#### EXCERPT PROVIDED
** BEGIN **

19 December 2005

umm

So I neglected you, my poor little blog.

The funeral for my cousin was nice. It was obvious that the parents were trying to do what they thought the 17 year old might like, although the "Call to Christ" could have been handled with a little more subtlety.

Thanksgiving was the same as always, but with more wine and "Apples to Apples." If I had a reason, I would buy that game.

I have actually been referring to my apartment and Chicago as my home. Without having to purposely think of it. Signs of settling in.

Work is going fine. I'm starting to feel more comfortable with my co-workers. Two weeks ago, I went to a holiday party at a nice Italian restaurant. Granted it was during the time that it snowed for like 12 hours straight, so everyone went straight to the open bar. And a few co-workers who found out about my history in choir were pissed that I didn't bail them out of the company 12 Days of Christmas.

And last week? Was interesting. I worked a total of 46 hours, but that includes the time at the company-wide and departmental holiday parties. Company-wide was Thursday. Free food, open bar, stocking up before the program during which the bar is closed, band that didn't fit the atmosphere, co-workers that were sad when they realized that there would be no Cha-Cha Slide that night. The bartenders were heavy-handed with the alcohol. I had three cranberry vodkas and two (maybe three) rum and Cokes. After being there for four hours, it's time for the after-hours party at a dive bar. Took a cab with another co-worker who ended up paying for the whole thing (and then buying me two rum and Cokes while I was waiting to check my coat). I had to buy the next one. After that, I was cornered by the director for a while, but it resulted in more free drinks. At one point, I was introduced as "the new hire that's kicking ass." So, apparently I've taken well to the job. At 10 pm and after 10+ mixed drinks on an almost empty stomach, it was time to go home. A co-worker and their fiancee were nice enough to give me a ride so I wouldn't need to mess with a bus or cab (although I probably could have gotten money for a cab out of the director). Friday, I was amazingly at work at 8:45 am. Later was bowling with the department. I really sucked and got a Target gift card out of it. Then a stop at the bar next door to catch up on the gossip from last night.

** END **

#### STORED DATA
** BEGIN **

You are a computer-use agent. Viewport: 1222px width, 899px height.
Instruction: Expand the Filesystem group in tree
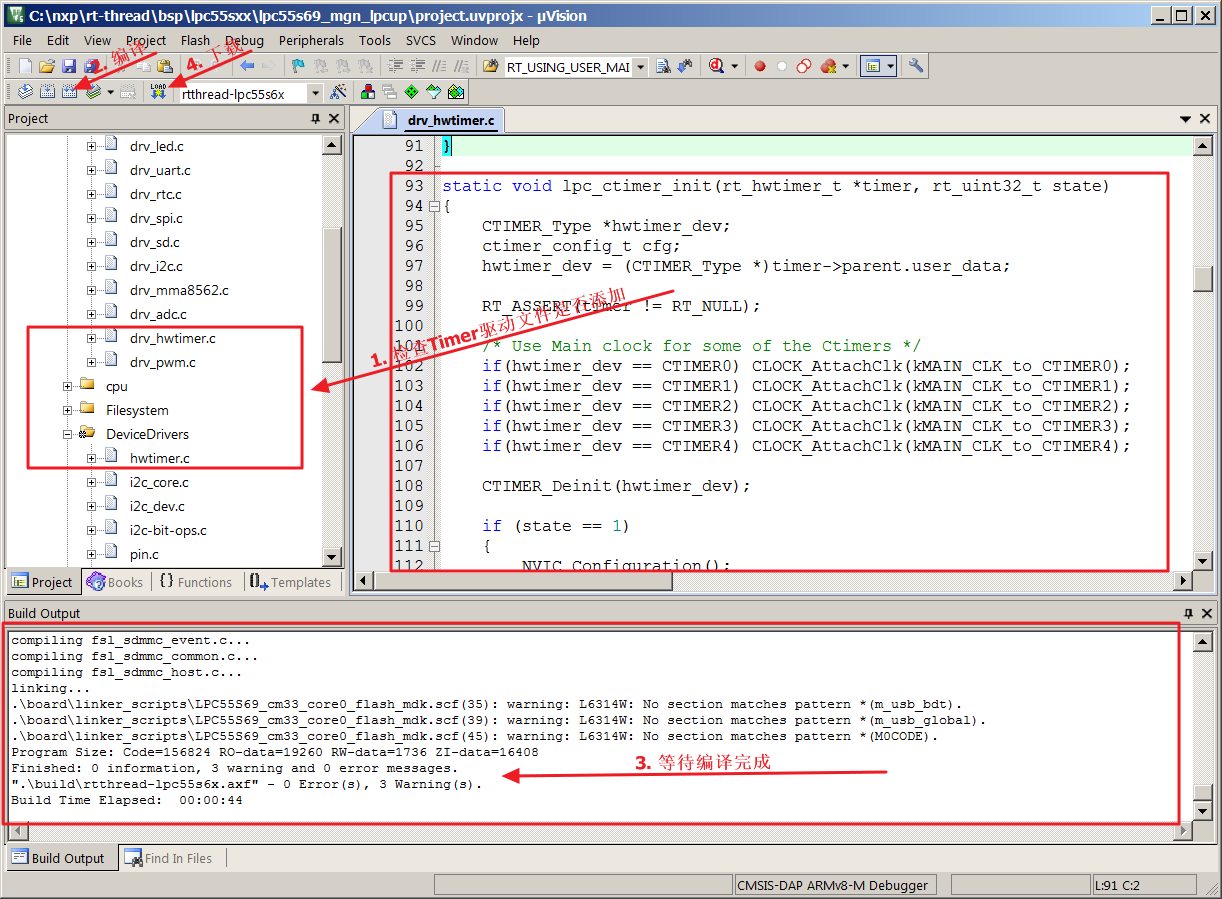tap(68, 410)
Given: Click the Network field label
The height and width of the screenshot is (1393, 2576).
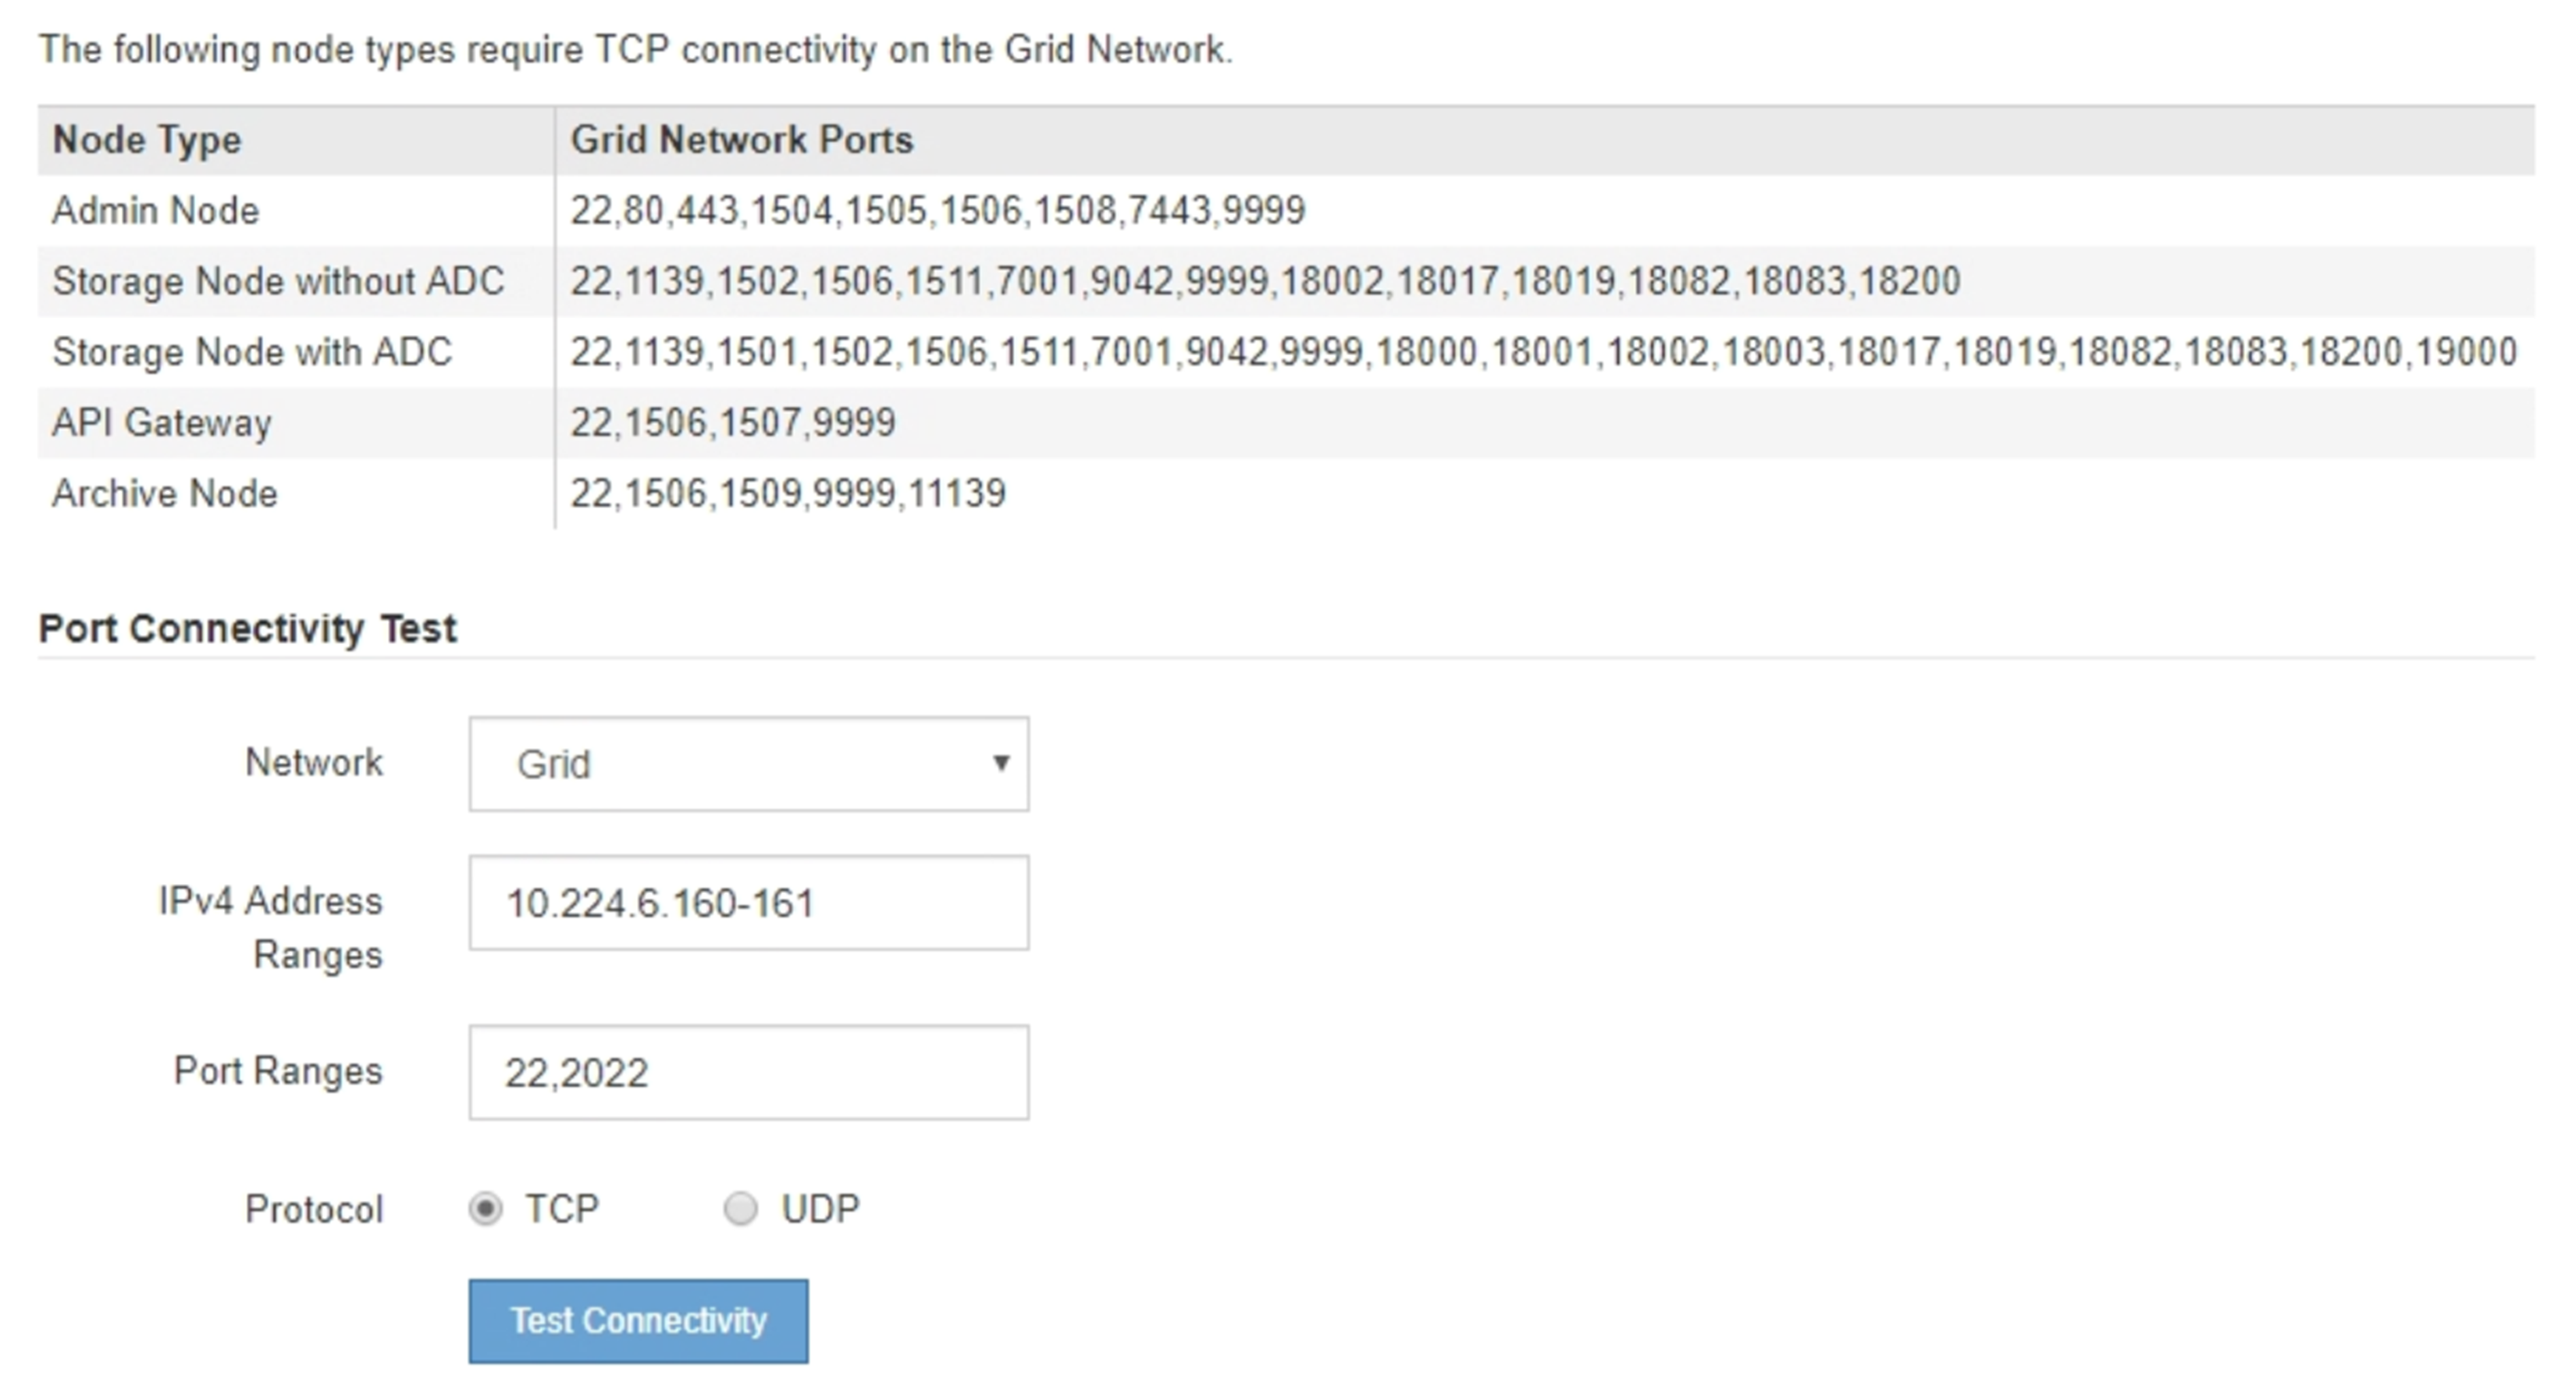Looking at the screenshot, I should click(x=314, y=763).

** END **

#### EXERCISE TASKS
(1) Reproduce everything in the blog post from "The funeral for" down to "of settling in.".
(2) Pick up the blog post after its last sentence and keep writing it.
The material was taken from a different source than the blog post.

#### RESPONSES IN ORDER
(1)
The funeral for my cousin was nice. It was obvious that the parents were trying to do what they thought the 17 year old might like, although the "Call to Christ" could have been handled with a little more subtlety.

Thanksgiving was the same as always, but with more wine and "Apples to Apples." If I had a reason, I would buy that game.

I have actually been referring to my apartment and Chicago as my home. Without having to purposely think of it. Signs of settling in.

(2)
Tuesday is another holiday party at a bar. I'm not sure how many people I know are going since a lot of them are trying to use up their vacation time before they lose it.

Wednesday, I might go to Water Tower Place to shop a bit. Thursday is a train ride home.

Christmas could be depressing with, on Mom's side of the family, the cousin gone and the grandfather whose birthday would have be Christmas Day gone, and Dad's side of the family, the grandfather dying two weeks before Christmas years ago.

I can tell I'm settling in because the singleness is starting to sink in. Eight seats in my apartment when only one will be occupied at one time. A queen bed for just me. A couple of co-workers, younger and older, planning their weddings or possible engagements. Others talking about their kids. Another crush is starting to appear. Not that I'm looking for someone right now (or would know how), but the aloneness is becoming apparent, especially since my mom just expects me to be alone without plans on NYE. Oh well.

20 November 2005

Another funeral

I have another funeral to attend this year. My cousin died late last night/early this morning. The only thing going through my head now is who's the third?
--------------
Turns out there were two kids who he didn't know in the car with him when it crashed. They left him in the car. One of them is in custody.

16 November 2005

Welcome to the Windy City

It's wintertime. Last night sucked. All night, the wind was blowing and the whole dropping 30 degrees in a short period of time. I found out that my apartment has cross-ventilation. I love how my door, which had the deadbolt on, rattled the whole time. Before leaving work, the fog was so thick that you couldn't see outside from the window behind my desk. This morning, I was too stupid to pull out my scarf before leaving for work. The morning wasn't so bad and the snow was kind of cool to watch from the window, but it was all I could do to get to the bus stop walking against the wind. At least it pushed me to my apartment. It was the first time that I was glad that the management has the heat cranked up.

I think tomorrow I will go shopping. My paycheck should be available to spend and I need new shoes. Considering there are several blocks of shops near work, it might be hard to choose.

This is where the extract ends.